START DATASET ROWS
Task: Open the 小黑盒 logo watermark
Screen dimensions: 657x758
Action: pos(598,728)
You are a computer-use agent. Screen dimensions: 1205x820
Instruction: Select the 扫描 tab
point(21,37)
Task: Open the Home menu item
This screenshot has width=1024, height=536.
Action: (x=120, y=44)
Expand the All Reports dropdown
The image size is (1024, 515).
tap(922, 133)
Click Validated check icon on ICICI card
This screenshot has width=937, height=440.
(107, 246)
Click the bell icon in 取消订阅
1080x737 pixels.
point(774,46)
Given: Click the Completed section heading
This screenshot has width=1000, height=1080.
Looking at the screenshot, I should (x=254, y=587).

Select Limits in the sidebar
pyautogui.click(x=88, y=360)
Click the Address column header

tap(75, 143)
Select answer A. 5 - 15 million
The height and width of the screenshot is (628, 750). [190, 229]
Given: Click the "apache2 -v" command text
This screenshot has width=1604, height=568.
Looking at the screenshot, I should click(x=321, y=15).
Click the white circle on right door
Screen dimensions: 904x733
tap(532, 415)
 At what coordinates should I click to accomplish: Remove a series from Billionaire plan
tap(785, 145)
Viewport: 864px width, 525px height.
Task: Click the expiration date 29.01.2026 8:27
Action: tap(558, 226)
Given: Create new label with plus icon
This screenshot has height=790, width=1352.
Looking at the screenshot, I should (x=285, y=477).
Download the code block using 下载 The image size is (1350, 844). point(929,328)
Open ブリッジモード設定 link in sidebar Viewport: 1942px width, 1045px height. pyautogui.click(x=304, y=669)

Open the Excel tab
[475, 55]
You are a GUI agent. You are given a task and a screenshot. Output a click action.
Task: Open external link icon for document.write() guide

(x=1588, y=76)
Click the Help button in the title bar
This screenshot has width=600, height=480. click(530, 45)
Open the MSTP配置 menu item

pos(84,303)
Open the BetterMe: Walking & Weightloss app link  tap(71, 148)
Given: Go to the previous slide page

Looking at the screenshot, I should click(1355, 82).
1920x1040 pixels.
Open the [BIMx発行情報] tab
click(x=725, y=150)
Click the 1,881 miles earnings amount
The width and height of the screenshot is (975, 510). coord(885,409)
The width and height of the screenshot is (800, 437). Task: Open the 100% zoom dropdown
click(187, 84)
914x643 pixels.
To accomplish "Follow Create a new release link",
END DATASET ROWS
- _WHAT IS BEING ASKED_
Reproduce the entire listing above word for word, keeping every line in its original order.

- _SOLUTION FOR THIS TASK_
Task: Open the 小黑盒 logo watermark
Screen dimensions: 657x758
Action: pos(598,728)
You are a computer-use agent. Screen dimensions: 1205x820
Instruction: Select the 扫描 tab
point(21,37)
Task: Open the Home menu item
This screenshot has width=1024, height=536.
Action: (x=120, y=44)
Expand the All Reports dropdown
The image size is (1024, 515).
tap(922, 133)
Click Validated check icon on ICICI card
This screenshot has width=937, height=440.
(107, 246)
Click the bell icon in 取消订阅
1080x737 pixels.
point(774,46)
Given: Click the Completed section heading
This screenshot has width=1000, height=1080.
Looking at the screenshot, I should (x=254, y=587).

Select Limits in the sidebar
pyautogui.click(x=88, y=360)
Click the Address column header

tap(75, 143)
Select answer A. 5 - 15 million
The height and width of the screenshot is (628, 750). [190, 229]
Given: Click the "apache2 -v" command text
This screenshot has width=1604, height=568.
Looking at the screenshot, I should click(x=321, y=15).
Click the white circle on right door
Screen dimensions: 904x733
tap(532, 415)
 At what coordinates should I click to accomplish: Remove a series from Billionaire plan
tap(785, 145)
Viewport: 864px width, 525px height.
Task: Click the expiration date 29.01.2026 8:27
Action: tap(558, 226)
Given: Create new label with plus icon
This screenshot has height=790, width=1352.
Looking at the screenshot, I should (x=285, y=477).
Download the code block using 下载 The image size is (1350, 844). point(929,328)
Open ブリッジモード設定 link in sidebar Viewport: 1942px width, 1045px height. pyautogui.click(x=304, y=669)

Open the Excel tab
[475, 55]
You are a GUI agent. You are given a task and a screenshot. Output a click action.
Task: Open external link icon for document.write() guide

(x=1588, y=76)
Click the Help button in the title bar
This screenshot has width=600, height=480. click(530, 45)
Open the MSTP配置 menu item

pos(84,303)
Open the BetterMe: Walking & Weightloss app link  tap(71, 148)
Given: Go to the previous slide page

Looking at the screenshot, I should click(1355, 82).
1920x1040 pixels.
Open the [BIMx発行情報] tab
click(x=725, y=150)
Click the 1,881 miles earnings amount
The width and height of the screenshot is (975, 510). coord(885,409)
The width and height of the screenshot is (800, 437). Task: Open the 100% zoom dropdown
click(187, 84)
914x643 pixels.
To accomplish "Follow Create a new release link",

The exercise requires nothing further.